Dal’s Cinq-Mars ready to fly at AUS championships

Photo by Trevor MacMillan
Photo by Trevor MacMillan

 

By: Monty Mosher

Lise Cinq-Mars was an athletic girl who excelled at figure skating growing up in Ontario.

But before she was even a teenager, she turned her focus to swimming.

It was natural, perhaps.

Her parents, Gilles Cinq-Mars and Charmaine van Schaik, had both been swimmers. Gilles Cinq-Mars swam with Olympic gold medallist Alex Baumann at the Laurentian club in Sudbury.

It turns out it wasn't as natural as all that. Cinq-Mars didn't excel right away, achieving by force of will until her mid-teens.

"I wasn't very good when I was younger, to be honest," she said. "I didn't really get any time standards, or go to any big meets, until I was 15 or 16. It took a little while to get there."
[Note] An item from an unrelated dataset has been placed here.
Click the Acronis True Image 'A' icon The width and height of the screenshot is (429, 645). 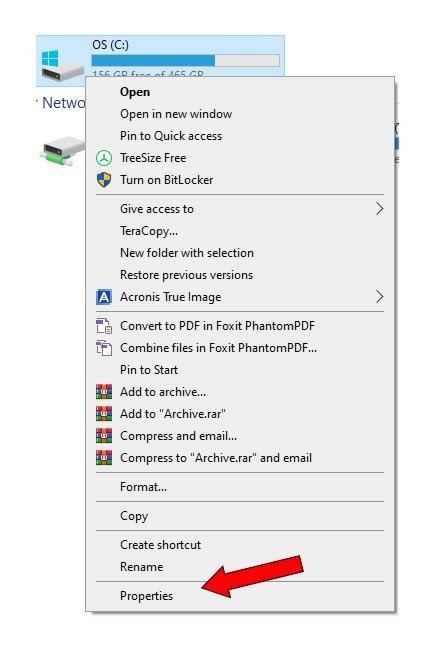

Once the sport came together for her, there was no turning back. Now in her third year with the Dalhousie women's swim team, the 20-year-old Cinq-Mars is the reigning conference champion in the women's 50 and 100-metre butterfly events and looking to add the 200 to her collection at the AUS championships this weekend in Saint John, N.B.

The conference rookie of the year in 2016 is looking to go below the one-minute mark in the 100-metre butterfly and claim the AUS record held by former Dalhousie teammate Phoebe Lenderyou (1:00.14).

She already has all the standards for the butterfly for U Sports nationals. She was eighth in the U Sports 50-metre final last year in 27.64 in Sherbrooke, Que.

"It was the drive to always do better," she said of her constant pursuit in the pool, and out of it. "I'm a very motivated person. When I want to accomplish something, I set my mind on it and I go for it."

That was certainly the case in swimming. She chased provincials, Eastern Canadians, age-group nationals or anything else that required a time. "I didn't give up until I got there."

Dalhousie head coach Lance Cansdale has seen a steady progression in Cinq-Mars over her career.

"I have seen her evolve from a potential-laden swimmer who was intimidated by the big race to a talented swimmer who lifted and scored in the A finals at both the U SPORTS championships, as well as the SNC Canadian Swimming Championships last season," he said.

"A dedicated and conscientious student-athlete, Lise's commitment to training should allow her to continue to improve and, hopefully, set new AUS records in the coming championship season."

At the senior nationals in Montreal last summer, she was fifth in 50 fly and 10th in the 100.

Cinq-Mars is the eldest of five in the family. The others swam in the past, but now compete in paddling.

She has a goal of making an international team, swimming for Canada for the first time. She would like to be part of the U SPORTS team for the World University Games in 2019.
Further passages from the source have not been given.